日常では、電線と言ったりケーブルと言ったりあまり意識する部分ではないかと思いますが、電気工事業界では非常に重要となる部分です。
特に、「絶縁電線」と「ケーブル」の違いが重要で、内線規程や電気設備技術基準などの電気関連法令の各所で見られる単語であり、「絶縁電線」に対して規定している部分と「ケーブル」に対して規程している部分がありますので、それぞれの違いを知識として知っている必要があります。

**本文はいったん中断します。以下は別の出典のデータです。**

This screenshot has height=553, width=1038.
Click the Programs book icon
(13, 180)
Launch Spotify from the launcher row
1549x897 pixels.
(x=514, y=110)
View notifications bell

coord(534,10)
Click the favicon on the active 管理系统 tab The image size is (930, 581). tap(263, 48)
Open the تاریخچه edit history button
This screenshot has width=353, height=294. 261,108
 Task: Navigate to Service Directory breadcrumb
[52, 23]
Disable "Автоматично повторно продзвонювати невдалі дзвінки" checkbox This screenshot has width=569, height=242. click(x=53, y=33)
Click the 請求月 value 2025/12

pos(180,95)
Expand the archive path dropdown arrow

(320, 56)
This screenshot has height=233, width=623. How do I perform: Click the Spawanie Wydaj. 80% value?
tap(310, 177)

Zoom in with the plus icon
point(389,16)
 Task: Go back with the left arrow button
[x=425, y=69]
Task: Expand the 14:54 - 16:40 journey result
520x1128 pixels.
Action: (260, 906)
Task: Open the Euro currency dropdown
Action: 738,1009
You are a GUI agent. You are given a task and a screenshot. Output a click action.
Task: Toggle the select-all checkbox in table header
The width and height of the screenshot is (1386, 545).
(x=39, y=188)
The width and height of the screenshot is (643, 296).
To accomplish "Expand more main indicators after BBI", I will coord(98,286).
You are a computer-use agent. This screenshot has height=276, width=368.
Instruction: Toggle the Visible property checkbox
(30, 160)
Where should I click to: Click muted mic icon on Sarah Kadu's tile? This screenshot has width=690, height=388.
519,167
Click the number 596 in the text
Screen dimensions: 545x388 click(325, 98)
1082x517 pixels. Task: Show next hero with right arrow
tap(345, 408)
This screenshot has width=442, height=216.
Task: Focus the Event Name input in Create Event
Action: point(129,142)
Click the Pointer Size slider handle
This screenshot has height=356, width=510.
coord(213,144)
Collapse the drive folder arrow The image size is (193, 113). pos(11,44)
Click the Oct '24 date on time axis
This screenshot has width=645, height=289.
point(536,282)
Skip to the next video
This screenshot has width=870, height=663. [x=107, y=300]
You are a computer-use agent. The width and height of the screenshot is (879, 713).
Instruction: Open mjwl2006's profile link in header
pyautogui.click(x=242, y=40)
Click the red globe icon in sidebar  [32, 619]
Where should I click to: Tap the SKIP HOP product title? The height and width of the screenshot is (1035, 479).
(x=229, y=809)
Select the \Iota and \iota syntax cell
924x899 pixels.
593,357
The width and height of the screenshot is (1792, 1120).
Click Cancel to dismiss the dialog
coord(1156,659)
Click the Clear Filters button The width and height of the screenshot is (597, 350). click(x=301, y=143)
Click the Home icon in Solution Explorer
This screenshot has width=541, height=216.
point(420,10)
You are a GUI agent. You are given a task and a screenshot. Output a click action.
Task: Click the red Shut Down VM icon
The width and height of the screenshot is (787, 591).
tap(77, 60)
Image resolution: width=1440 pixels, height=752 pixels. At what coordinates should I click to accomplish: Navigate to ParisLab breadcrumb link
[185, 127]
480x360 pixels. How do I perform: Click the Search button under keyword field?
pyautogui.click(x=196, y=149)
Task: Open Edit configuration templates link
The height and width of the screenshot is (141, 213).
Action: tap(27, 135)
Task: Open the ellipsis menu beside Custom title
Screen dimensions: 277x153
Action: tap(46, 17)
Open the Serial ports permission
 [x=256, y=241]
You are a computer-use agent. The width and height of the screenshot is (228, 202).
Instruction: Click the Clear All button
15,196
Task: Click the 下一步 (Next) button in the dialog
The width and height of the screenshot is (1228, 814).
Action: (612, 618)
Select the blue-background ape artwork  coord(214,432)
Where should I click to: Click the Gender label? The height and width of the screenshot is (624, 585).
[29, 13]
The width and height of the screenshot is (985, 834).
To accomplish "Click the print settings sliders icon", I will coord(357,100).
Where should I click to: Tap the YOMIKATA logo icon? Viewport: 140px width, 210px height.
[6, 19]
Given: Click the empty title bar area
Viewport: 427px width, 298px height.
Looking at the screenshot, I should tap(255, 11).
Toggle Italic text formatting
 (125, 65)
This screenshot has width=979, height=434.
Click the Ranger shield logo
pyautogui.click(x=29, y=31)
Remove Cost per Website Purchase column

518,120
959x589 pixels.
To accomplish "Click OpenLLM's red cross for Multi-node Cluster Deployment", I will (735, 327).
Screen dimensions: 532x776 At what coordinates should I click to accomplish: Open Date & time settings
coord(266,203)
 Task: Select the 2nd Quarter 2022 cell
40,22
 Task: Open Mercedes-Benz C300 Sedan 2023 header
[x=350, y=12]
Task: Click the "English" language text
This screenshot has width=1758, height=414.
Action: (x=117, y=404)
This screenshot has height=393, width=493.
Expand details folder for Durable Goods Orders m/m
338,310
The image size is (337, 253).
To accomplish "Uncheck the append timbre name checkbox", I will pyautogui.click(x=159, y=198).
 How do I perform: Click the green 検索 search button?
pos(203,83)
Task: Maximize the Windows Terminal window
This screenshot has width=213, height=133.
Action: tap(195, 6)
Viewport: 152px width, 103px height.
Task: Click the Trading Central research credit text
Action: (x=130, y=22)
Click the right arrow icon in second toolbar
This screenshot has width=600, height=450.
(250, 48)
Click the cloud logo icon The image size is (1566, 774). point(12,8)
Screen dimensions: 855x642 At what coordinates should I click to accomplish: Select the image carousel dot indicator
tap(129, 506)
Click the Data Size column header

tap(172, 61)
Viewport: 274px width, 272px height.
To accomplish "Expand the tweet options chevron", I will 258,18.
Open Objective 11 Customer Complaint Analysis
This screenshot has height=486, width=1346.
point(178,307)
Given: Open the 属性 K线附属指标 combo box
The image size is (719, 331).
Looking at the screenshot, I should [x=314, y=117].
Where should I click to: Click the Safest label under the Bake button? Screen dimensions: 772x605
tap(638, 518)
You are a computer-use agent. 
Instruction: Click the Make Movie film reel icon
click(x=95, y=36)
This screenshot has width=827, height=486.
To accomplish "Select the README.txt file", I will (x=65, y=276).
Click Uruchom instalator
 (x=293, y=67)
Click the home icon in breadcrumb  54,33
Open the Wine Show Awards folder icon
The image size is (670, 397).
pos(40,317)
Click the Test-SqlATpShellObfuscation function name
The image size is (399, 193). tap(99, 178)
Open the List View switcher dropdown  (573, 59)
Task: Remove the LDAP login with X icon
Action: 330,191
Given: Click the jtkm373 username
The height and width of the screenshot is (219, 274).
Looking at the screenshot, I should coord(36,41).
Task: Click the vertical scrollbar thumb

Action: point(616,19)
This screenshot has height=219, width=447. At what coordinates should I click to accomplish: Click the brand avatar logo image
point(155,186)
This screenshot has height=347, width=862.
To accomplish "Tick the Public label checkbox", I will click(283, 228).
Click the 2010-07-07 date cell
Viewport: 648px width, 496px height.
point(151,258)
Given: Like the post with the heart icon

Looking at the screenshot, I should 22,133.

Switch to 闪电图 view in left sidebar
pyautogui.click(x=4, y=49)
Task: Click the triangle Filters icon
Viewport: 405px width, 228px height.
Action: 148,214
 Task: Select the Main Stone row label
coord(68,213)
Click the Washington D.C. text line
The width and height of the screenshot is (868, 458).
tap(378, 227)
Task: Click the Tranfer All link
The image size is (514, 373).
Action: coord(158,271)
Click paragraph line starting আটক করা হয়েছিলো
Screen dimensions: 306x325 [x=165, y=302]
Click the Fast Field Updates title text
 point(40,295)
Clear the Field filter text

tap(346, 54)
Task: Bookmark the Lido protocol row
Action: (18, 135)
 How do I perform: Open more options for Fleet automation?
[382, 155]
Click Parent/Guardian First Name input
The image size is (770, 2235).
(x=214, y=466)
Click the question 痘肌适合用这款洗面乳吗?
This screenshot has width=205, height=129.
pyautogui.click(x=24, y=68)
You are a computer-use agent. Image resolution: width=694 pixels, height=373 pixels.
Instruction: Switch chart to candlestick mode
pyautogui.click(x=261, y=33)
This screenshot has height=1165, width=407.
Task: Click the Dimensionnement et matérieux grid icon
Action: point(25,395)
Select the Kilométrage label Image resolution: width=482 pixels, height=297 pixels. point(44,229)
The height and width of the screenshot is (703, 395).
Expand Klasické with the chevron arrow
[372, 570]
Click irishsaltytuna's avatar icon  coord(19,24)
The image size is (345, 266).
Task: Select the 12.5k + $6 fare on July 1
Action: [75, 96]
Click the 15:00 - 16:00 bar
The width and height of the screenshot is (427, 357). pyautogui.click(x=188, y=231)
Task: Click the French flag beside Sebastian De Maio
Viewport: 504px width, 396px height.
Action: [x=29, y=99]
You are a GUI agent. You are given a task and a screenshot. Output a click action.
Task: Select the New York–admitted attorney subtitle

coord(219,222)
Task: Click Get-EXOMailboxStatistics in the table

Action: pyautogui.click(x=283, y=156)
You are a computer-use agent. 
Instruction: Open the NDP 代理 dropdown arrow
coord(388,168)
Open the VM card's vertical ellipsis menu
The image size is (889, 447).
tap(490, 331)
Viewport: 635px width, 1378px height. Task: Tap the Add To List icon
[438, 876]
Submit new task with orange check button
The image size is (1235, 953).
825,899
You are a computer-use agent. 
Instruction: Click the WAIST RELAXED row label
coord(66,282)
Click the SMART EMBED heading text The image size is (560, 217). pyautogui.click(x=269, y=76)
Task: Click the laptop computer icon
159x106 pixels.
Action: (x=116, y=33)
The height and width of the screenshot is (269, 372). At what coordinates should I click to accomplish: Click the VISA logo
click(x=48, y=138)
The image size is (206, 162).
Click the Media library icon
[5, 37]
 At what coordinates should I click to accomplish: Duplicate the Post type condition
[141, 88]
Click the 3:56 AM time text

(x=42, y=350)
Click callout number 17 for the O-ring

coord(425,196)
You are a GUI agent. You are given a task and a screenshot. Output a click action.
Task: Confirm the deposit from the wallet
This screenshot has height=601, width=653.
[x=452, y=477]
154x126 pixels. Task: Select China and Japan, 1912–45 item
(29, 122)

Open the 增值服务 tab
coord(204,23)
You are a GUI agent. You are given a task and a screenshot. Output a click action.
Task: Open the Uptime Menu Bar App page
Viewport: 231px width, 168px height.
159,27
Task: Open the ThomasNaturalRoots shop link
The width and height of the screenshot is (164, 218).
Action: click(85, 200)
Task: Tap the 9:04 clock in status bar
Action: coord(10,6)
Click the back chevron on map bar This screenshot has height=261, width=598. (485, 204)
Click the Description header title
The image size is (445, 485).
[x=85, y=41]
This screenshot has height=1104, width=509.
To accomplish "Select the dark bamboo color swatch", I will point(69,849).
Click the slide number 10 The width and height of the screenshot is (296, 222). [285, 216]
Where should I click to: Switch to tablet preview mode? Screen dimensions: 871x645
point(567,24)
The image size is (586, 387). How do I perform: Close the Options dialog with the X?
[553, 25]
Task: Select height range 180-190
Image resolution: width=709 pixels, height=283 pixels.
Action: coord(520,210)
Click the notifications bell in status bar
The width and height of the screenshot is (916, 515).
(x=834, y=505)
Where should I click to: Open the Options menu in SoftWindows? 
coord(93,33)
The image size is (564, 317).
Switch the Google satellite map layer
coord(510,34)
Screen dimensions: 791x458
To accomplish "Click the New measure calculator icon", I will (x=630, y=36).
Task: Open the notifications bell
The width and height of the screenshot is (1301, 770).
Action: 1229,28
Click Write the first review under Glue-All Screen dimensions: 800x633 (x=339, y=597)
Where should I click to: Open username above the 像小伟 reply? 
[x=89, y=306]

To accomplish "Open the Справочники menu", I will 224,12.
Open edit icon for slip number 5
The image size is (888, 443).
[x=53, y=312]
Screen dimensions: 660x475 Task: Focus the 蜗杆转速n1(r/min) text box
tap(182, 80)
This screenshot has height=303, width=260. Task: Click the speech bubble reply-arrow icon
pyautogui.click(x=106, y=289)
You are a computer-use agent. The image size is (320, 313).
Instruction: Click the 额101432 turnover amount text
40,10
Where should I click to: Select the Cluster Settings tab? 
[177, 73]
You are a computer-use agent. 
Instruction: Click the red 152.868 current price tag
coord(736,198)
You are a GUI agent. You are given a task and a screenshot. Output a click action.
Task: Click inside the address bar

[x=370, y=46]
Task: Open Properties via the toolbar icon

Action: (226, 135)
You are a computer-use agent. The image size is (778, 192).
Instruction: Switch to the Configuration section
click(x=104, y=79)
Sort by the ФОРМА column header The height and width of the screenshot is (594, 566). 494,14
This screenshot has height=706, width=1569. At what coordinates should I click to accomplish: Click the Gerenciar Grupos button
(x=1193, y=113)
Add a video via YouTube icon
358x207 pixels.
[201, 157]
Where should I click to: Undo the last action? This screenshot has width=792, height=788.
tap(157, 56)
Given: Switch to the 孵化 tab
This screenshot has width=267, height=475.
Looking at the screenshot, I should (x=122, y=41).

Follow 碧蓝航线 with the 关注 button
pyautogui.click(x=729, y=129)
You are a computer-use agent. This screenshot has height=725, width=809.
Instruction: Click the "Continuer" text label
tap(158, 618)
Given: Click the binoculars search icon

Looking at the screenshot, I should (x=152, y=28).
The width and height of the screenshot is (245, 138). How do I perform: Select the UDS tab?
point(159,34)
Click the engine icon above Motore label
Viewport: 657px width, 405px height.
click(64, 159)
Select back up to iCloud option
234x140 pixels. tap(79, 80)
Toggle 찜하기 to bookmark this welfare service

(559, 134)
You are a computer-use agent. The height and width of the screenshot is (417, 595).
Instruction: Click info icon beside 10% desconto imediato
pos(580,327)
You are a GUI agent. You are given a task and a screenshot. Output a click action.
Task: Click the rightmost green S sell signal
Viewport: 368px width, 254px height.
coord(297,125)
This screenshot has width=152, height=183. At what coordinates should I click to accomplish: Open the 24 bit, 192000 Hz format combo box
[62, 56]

具体的な例としては、電線は露出配線できないといったことや、
結論として、「電線」は各種電線類の総称、「絶縁電線」は導体に絶縁を施したもの、「ケーブル」は絶縁の上に更に保護用外皮を施したもの、「移動電線」は移動する機器に使用するものになります。
それぞれについて解説していきます。
電線とは
電線は、省令と内線規程にて次のように明確に定義されています。
「電線」とは、強電流電気の伝送に使用する電気導体、絶縁物で被覆した電気導体又は絶縁物で被覆した上を保護被覆で保護した電気導体をいう
引用:電気設備に関する技術基準を定める省令 第一章第一節第一条-七
電線とは、強電流電気の伝送に使用する裸線、絶縁電線、多心型電線、コード、ケーブルなどをいう。
引用:内線規程1100-1-23
これより、全ての電線類の総称が「電線」となります。
「強電流電気の伝送」ということで、強電流に限定しています。
つまり、弱電流に使用する通信線や信号線は除くということです。
概念的にいえば、電信・電話等の用に使用される低電圧微小電流のものが弱電流電気であり、それ以外のものが強電流電気である。電信・電話等の電気回路以外では、次のようなものを弱電流電気回路と考える。
電気設備の技術基準の解釈の解説 電線
①インターホン、拡声器等の音声の伝送回路
②高周波又はパルスによる信号の伝送回路
③最大使用電圧が10V以下で使用電流が5Aを超えない電気回路
④短絡電流が1mA程度以下の電気回路
⑤電圧の最大値が60V以下の直流電気回路で第181条に規定する小勢力回路に準じたもの
⑥電力保安通信線であって、最大使用電圧が110V以下で短絡電流が100mA以下の電気回路
絶縁電線とは
絶縁電線とは、銅やアルミなどの電気を通す導体のまわりに、絶縁体である絶縁被覆を施した電線です。
導体を一層で絶縁しているというシンプルな構造です。
ケーブルのように、外装がありませんのでケーブルに比べて損傷に弱いため、露出して配線することができません。
必ず電線管などで保護する必要があります。
ケーブルの外装を剥ぎ取った状態も絶縁電線となります。
昔は、絶縁電線であるIV線で配線することが多くありましたが、近年ではアース以外ではほとんど使用することがなくなりました。
ケーブルとは
次にケーブルですが、絶縁電線の上に更にシース(保護外装)を施したものになります。
複数の絶縁電線を束ねてその上に外装を施した、多芯ケーブルがよく使用されます。
ケーブルは外装がありますので、絶縁電線に比べて外的強度と絶縁性能が高くなります。
配線にケーブルを使用する場合は、電気設備技術基準のケーブル工事に該当し、全ての場所に配線することが可能です。
移動電線とは
移動電線 電気使用場所に施設する電線のうち、造営物に固定しないものをいい、電球線及び電気機械器具 内の電線を除く。
引用:電気設備技術基準の解釈 第142条-6
移動電線は、「コード」と「キャプタイヤケーブル」に大別されます。
この二つについて明確に定義されていませんが、内線規程にてそれぞれの仕様が規定されています。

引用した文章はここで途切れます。